Authorities in south China's Guangdong Province have arrested a man who has been suspected of developing ransomware that has spread to over 100,000 computers in China.
Police arrested a 22-year-old male surnamed Luo in the city of Dongguan on December 5.
Chinese cybersecurity firm Huorong Security discovered the ransomware on December, and identified it as a type of supply chain attack.
The virus was first implanted in the Chinese programming software "Easy Programming Language" used by many application developers, which means products made by those developers using that software would contain that malicious virus.
According to a report released by Huorong Security, over 50 software programs were injected with the ransomware. Once computer users install any of these applications, all files on the computers would be encrypted except for those with the extensions gif, exe, and temp.
The ransomware also lifted the account and password data of almost 50,000 users from Taobao, Tmall, Alipay, Baidu Cloud, 163 email service, and JD.com.
The hacker asked victims to pay 110 yuan via WeChat payment service.

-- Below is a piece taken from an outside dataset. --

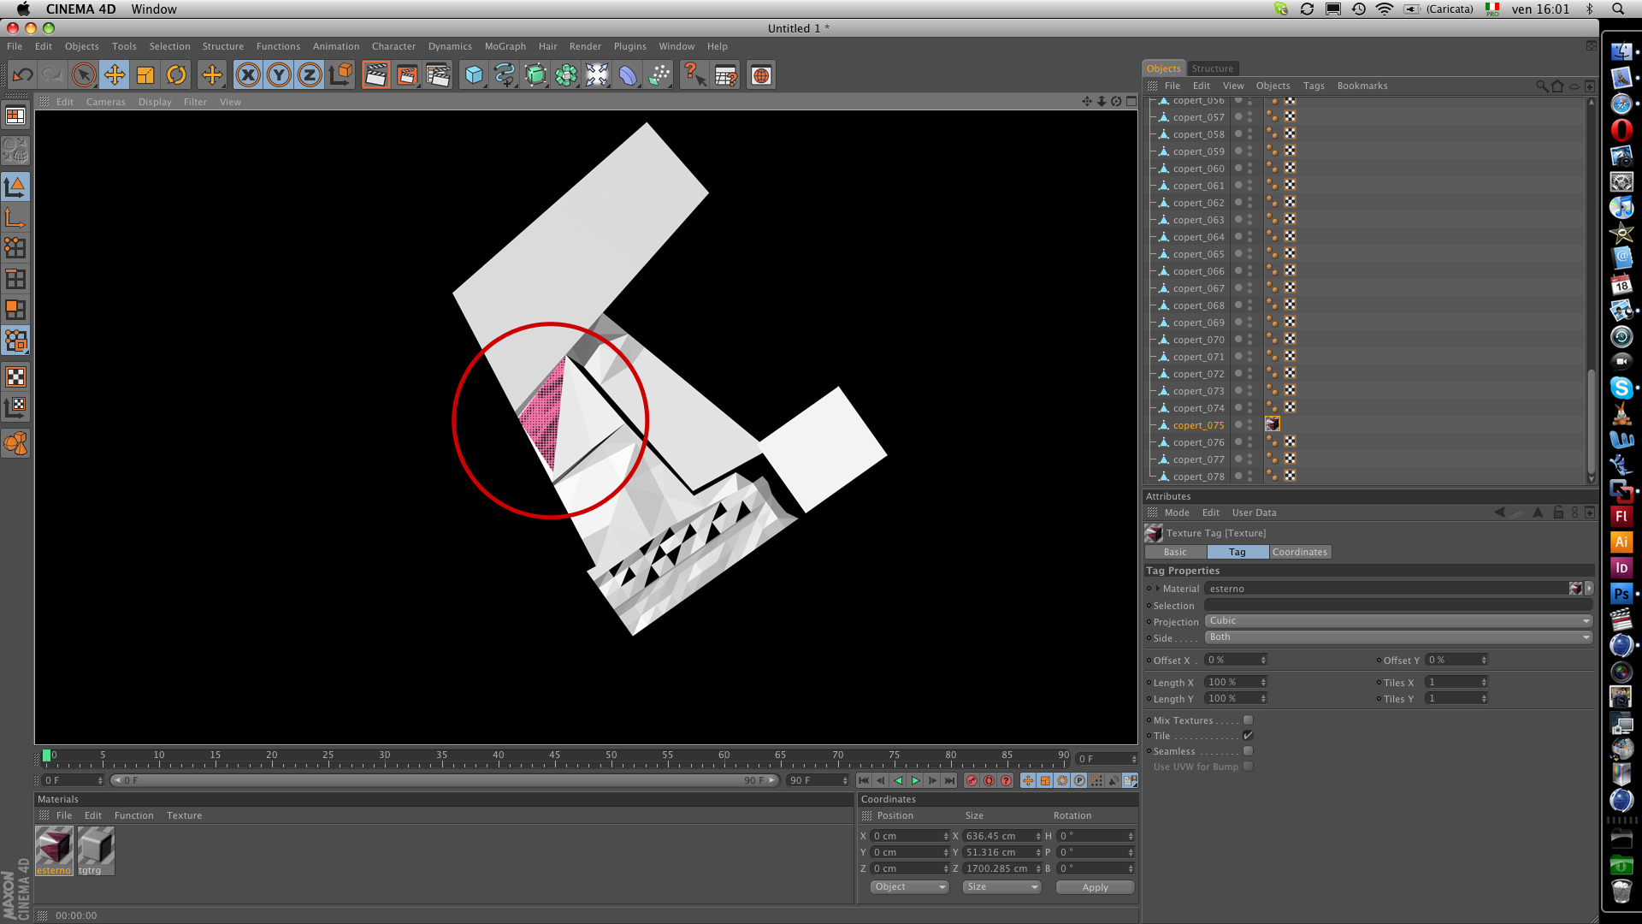This screenshot has height=924, width=1642.
Task: Open the Object coordinates mode dropdown
Action: pyautogui.click(x=909, y=887)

The hacker asked victims to pay 110 yuan via WeChat payment service.
Interestingly, instead of demanding ransom payments in bitcoin, which can mask user identities, the hacker asked victims to pay 110 yuan (nearly 16 U.S. dollars) within three days by scanning a WeChat QR code to have their data unlocked.
Since the QR code is linked to a personal account, WeChat cybersecurity experts were soon able to identify the hacker.
Moreover, Huorong Security researchers also traced his personal information and handed over his name and phone number to the police.
Computer users who have been affected by the ransomware don't need to worry too much. Cybersecurity agencies such as Tencent PC Manager and Huorong Security said that the ransomware has been successfully cracked, and they have already released software to weed out the virus.